The final accuracy on an independent test set was 76.29% on CIFAR10 using the FC net while the final accuracy on the training set itself was 83.32%. Using the (64, 2)-BD net without pruning, the accuracy on an independent test set was 72.49%, but on the training set was 75.63%. With pruning, the accuracy of (64, 2)-BD on an independent test set was 74.81%, but on the training set was 76.85%. Both block diagonal methods decrease overfitting; the block diagonal method with pruning decreases overfitting slightly more.

5 Conclusion

We have shown that block diagonal inner product layers can reduce network size, training time and final execution time without significant harm to the network performance.
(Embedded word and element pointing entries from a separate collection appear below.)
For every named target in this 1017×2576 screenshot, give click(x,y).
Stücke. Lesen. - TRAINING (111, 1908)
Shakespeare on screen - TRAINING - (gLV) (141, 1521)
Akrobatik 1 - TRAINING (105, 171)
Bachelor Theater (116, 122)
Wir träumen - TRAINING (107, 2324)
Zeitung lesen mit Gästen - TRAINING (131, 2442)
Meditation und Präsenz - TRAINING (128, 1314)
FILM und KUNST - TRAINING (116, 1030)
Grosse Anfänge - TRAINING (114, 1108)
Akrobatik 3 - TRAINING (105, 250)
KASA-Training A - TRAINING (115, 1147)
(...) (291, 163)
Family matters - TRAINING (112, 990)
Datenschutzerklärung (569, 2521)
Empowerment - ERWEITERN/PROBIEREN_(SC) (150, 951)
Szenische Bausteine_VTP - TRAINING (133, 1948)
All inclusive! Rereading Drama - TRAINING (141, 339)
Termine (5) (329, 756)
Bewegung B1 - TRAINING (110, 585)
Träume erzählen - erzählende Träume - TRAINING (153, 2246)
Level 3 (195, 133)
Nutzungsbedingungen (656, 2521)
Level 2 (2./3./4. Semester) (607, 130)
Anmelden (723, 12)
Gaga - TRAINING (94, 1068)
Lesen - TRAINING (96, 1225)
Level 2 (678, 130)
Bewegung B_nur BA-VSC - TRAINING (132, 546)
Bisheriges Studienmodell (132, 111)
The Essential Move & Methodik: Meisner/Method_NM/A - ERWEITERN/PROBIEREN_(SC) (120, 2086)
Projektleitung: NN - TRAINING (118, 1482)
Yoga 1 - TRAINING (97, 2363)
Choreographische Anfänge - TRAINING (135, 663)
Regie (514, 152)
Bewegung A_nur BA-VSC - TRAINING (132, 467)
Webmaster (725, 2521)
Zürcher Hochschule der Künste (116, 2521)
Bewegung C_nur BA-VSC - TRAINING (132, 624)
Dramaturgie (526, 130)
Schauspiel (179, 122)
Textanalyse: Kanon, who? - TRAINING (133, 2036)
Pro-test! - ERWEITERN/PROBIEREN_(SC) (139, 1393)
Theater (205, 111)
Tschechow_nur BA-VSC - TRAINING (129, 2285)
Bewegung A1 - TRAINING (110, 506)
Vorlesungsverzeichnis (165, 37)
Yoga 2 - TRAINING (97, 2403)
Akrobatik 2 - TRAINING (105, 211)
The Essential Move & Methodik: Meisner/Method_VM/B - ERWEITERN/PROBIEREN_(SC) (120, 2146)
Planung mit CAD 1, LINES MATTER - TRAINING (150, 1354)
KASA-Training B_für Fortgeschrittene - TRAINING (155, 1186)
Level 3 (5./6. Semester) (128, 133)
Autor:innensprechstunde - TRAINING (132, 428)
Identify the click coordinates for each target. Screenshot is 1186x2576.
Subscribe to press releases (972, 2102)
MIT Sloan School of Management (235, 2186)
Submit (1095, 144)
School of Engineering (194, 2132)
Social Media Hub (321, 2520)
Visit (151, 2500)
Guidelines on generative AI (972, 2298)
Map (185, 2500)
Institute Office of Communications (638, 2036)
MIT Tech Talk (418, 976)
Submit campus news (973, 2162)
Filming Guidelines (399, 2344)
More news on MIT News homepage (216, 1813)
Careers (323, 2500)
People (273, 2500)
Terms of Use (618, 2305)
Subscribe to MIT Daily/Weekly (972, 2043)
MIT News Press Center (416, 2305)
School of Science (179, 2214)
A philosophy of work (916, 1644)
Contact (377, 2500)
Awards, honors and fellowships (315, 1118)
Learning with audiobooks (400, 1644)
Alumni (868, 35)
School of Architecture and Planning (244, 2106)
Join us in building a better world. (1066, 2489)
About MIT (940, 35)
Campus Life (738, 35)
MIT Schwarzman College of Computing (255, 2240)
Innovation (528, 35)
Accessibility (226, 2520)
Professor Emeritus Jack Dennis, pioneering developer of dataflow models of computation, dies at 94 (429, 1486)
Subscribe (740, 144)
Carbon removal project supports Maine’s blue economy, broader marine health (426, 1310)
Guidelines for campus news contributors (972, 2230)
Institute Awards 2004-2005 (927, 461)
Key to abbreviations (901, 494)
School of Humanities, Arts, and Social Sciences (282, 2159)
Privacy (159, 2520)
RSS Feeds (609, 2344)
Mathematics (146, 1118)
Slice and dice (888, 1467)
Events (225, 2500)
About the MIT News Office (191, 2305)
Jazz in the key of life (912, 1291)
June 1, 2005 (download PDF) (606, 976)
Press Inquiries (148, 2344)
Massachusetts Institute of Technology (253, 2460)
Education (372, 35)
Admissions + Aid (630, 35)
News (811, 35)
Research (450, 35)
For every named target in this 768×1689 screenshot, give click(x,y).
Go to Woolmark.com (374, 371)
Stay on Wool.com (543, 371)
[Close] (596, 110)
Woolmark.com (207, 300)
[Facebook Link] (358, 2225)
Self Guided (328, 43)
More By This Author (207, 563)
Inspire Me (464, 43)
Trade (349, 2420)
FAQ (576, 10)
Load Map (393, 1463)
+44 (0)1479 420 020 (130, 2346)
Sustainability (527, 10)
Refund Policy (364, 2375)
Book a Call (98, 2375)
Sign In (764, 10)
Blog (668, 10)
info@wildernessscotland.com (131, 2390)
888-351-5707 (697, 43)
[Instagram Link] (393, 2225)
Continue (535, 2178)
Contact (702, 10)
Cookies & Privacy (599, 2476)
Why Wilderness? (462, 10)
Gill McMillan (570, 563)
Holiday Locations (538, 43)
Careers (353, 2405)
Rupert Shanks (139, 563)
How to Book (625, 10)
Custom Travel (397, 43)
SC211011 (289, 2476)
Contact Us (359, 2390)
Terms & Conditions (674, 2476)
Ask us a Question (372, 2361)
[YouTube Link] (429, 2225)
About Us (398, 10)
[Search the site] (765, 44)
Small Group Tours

While traditional iterative pruning can reduce storage, the scattered surviving weights make sparse computation inefficient, slowing down both training and final execution time. Our block diagonal methods address this inefficiency by confining dense regions to blocks along the diagonal. Without pruning, block diagonal method 1 allows for faster training time. Method 2 preserves the learning with focused, structured pruning that reduces computation for speedup during execution. In our experiments, method 2 saw higher accuracy than the purely block diagonal method. The success of method 2 supports the use of pruning as a mapping from large dense architectures to more efficient, smaller, dense architectures. Both methods make larger network architectures more feasible to train and use since they convert a fully connected layer into a collection of smaller inner product learners working jointly to form a stronger learner. In particular, GPU memory constraints become less constricting.

There is a lot of room for additional speedup with block diagonal layers. Dependency between layers poses a noteworthy bottleneck in network parallelization. With structured sparsity like ours, one no longer needs a full barrier between layers. Additional speedup would be seen in software optimized to support weight matrices with organized sparse form, such as blocks, rather than being optimized for dense matrices. For example, for many small blocks, one can reach up to 6 fold speedup with specialized batched matrix multiplication [9]. Hardware has been developing to better support sparse operations. Block format may be especially suitable for training on evolving architectures such as neuromorphic systems. These systems, which are far more efficient than GPUs at simulating mammalian brains, have a pronounced 2-D structure and are ill-suited to large dense matrix calculations [1, 18].